Biden administration proposes rule that would require more firearms dealers to run background checks
WASHINGTON (AP) — The Biden administration is proposing a rule that would require thousands more firearms dealers to run background checks, in an effort to combat rising gun violence nationwide.
People who sell firearms online, at gun shows or other places outside brick-and-mortar stores would be required to be licensed and run background checks on the buyers before the sales under the rule proposed by the Bureau of Alcohol, Tobacco, Firearms and Explosives.
A firearm-industry trade group swiftly raised concerns about the proposal, though, and said it could face a court challenge if finalized in its current form.
The bureau estimates that the rule would affect anywhere from 24,500 to 328,000 sellers. It is aimed at those who are in the business of gun sales, rather than those with personal collections.
Background checks help prevent guns from being sold to people convicted of crimes, teenagers and others who are legally blocked from owning them, said the agency’s director, Steve Dettelbach. Federally licensed firearm dealers are also required to keep records and sell guns with serial numbers, both of which help law enforcement trace weapons used in crimes.
“Unlicensed dealers sell guns without running background checks, without keeping records, without observing the other crucial public safety requirements by which the (federally licensed firearm dealer) community abides,” he said.
Attorney General Merrick Garland said Congress passed the gun legislation to reduce gun violence, including by expanding background checks, and said the new rule implements that mandate.
Overall, stricter gun laws are desired by a majority of Americans and in particular background checks, regardless of what the current gun laws are in their state, according to a recent AP-NORC poll on guns. That desire could be tied to some Americans’ perceived impact of what fewer guns could mean for the country — namely, fewer mass shootings. As of Monday, there have been at least 33 mass killings in the U.S. so far in 2023, leaving at least 163 people dead, not including shooters who died, according to a database maintained by the AP and USA Today in partnership with Northeastern University.
Over the weekend, three Black people were shot to death by a white man wearing a mask and firing a weapon emblazoned with a swastika in Jacksonville, Florida. The shooter, who had purchased the weapons legally despite previously being involuntarily committed for a mental health exam, killed himself.
The legislation last year Congress passed was the most comprehensive gun control in 30 years and it followed a deadly mass shooting in a Uvalde, Texas, elementary school.
The 2022 law toughened background checks for the youngest gun buyers, sought to keep firearms from domestic violence offenders and aimed to help states put in place red flag laws that make it easier to take weapons away from people judged to be dangerous.

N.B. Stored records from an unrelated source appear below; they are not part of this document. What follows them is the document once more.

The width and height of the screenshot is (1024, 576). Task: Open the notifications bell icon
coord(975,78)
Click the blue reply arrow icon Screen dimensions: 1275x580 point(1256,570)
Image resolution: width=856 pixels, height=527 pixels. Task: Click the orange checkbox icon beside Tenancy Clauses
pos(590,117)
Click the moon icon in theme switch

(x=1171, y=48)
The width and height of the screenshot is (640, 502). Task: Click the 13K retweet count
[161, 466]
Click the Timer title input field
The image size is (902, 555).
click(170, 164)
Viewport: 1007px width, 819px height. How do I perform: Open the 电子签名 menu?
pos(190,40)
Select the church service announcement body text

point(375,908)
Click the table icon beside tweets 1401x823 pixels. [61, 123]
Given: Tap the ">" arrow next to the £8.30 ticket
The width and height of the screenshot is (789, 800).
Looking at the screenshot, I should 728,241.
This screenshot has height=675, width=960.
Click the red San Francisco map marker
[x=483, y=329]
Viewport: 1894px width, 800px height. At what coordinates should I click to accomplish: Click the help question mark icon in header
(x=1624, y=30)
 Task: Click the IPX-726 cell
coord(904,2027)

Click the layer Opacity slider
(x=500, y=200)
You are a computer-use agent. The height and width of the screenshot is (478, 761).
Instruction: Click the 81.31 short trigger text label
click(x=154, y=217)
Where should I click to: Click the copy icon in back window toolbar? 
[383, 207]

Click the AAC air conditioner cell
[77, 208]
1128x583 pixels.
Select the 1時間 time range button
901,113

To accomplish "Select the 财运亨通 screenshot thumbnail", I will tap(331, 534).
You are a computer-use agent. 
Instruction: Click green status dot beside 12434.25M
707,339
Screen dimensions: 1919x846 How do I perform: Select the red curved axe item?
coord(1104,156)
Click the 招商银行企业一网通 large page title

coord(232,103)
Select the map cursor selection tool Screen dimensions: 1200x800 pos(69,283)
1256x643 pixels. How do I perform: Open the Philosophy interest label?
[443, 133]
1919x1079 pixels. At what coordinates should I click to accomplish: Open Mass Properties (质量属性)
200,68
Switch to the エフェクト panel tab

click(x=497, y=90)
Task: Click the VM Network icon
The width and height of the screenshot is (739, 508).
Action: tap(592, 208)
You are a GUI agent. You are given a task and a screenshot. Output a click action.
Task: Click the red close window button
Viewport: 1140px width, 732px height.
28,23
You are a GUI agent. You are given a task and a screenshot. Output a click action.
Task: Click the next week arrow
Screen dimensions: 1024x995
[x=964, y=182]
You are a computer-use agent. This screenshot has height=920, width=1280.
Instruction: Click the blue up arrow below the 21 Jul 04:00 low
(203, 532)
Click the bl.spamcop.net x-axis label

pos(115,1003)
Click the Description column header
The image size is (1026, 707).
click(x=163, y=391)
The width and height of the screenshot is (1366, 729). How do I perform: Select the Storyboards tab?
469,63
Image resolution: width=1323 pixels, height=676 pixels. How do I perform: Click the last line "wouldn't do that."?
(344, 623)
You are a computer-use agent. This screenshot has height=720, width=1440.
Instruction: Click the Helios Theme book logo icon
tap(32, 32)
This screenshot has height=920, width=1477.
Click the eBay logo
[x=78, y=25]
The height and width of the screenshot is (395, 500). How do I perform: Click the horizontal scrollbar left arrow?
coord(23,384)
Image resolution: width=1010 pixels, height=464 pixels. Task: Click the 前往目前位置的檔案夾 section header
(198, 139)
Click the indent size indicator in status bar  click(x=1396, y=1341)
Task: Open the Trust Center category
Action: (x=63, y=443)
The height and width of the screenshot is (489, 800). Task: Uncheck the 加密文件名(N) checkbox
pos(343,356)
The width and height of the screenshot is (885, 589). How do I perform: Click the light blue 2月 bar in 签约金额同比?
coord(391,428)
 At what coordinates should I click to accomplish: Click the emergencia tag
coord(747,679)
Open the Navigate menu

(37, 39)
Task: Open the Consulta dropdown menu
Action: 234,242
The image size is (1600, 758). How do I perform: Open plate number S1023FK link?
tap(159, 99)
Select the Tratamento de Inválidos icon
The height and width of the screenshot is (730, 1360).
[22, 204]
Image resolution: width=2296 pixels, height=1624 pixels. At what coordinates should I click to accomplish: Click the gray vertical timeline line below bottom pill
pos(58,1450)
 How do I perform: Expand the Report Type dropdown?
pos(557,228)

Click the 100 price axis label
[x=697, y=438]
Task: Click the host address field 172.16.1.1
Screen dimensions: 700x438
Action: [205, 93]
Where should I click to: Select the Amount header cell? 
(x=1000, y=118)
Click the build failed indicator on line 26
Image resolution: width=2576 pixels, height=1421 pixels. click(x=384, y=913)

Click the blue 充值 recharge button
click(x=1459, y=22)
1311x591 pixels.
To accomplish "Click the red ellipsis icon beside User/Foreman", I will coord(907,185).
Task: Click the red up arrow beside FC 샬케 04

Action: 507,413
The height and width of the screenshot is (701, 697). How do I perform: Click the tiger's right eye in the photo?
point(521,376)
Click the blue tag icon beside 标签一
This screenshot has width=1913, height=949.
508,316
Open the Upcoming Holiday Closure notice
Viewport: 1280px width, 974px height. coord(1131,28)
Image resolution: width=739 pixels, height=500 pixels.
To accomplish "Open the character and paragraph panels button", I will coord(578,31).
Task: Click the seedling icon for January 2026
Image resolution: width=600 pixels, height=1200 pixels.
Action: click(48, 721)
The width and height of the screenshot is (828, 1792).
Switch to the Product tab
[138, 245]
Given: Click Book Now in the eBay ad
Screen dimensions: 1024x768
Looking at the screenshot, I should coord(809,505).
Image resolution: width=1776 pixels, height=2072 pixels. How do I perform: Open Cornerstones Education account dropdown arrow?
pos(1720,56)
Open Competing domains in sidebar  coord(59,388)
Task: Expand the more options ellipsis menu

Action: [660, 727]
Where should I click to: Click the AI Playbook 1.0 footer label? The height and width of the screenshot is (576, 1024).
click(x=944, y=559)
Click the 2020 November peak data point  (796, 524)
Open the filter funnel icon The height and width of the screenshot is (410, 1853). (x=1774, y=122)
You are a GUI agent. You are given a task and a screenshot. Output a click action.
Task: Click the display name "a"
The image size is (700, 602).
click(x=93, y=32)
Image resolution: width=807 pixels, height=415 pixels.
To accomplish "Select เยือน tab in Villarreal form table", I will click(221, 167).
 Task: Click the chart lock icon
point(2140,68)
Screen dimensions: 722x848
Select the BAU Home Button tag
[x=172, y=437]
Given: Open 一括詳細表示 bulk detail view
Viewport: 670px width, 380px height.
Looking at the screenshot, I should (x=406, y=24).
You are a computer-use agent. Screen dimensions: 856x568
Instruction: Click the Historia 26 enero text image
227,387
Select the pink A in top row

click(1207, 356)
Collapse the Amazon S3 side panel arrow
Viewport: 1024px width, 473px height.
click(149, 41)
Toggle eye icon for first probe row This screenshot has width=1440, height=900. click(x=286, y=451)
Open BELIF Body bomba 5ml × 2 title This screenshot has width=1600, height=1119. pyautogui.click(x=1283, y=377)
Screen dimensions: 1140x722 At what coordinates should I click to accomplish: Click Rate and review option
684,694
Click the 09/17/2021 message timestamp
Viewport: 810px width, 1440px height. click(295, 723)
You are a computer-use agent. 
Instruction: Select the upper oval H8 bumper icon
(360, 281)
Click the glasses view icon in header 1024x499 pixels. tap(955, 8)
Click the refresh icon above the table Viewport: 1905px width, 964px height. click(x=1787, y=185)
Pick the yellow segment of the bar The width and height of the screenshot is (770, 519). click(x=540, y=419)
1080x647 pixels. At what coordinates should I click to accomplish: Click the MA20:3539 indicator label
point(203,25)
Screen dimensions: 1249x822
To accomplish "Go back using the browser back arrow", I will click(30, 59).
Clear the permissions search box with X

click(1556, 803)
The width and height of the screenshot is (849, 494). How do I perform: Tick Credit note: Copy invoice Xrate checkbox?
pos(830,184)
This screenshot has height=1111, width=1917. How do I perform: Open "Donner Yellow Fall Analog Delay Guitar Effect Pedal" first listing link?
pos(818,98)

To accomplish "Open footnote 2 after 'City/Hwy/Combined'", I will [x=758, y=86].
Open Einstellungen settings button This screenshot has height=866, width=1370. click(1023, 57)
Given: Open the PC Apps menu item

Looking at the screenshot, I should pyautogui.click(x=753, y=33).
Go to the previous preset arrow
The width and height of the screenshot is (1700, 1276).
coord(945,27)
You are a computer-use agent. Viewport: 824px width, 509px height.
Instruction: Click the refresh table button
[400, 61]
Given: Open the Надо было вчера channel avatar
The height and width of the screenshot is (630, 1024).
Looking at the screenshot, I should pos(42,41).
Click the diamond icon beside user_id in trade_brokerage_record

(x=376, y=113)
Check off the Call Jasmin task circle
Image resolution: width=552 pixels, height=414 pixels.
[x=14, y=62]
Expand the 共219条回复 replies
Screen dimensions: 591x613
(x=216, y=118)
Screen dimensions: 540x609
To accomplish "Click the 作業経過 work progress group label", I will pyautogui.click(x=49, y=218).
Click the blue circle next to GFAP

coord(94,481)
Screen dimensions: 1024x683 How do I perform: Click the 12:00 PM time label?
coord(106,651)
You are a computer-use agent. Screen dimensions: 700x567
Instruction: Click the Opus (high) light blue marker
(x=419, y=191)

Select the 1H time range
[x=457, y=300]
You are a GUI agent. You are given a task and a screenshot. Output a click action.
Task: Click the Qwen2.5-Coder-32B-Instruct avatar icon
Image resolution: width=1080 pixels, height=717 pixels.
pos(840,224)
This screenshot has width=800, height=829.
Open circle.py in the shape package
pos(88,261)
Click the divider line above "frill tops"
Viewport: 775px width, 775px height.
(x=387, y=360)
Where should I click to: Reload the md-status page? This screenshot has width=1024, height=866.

Biden has said the law doesn’t go far enough. White House Press Secretary Karine Jean-Pierre said Thursday the administration would continue to push for more gun control.
“This administration will do everything it can to combat the epidemic of gun violence that is tearing up our families, our communities and also our country apart,” she said.
The Giffords Center to Prevent Gun Violence applauded the proposed rule change, saying it closes a “gaping loophole.” Executive Director Peter Ambler said the Biden administration had taken a “giant step forward towards our goal of universal background checks.”
Kris Brown, president of the gun control group Brady, said more than 1 in 5 gun sales in the U.S. are conducted without a background check.
Gun rights groups, on the other hand, have argued it would do little to stop the gun violence problem. Those advocates have previously quickly sued over other ATF rule changes that they argue infringe on gun rights.
The National Shooting Sports Foundation, an industry trade group, said it has “significant concerns” about the proposed rule, arguing it appears to go beyond what the bipartisan legislation allows and could require “ordinary citizens” to become licensed. It warned of a court challenge if the rule is finalized as written.
The proposed rule will be open for public comment for 90 days. It was not immediately clear when it might become final.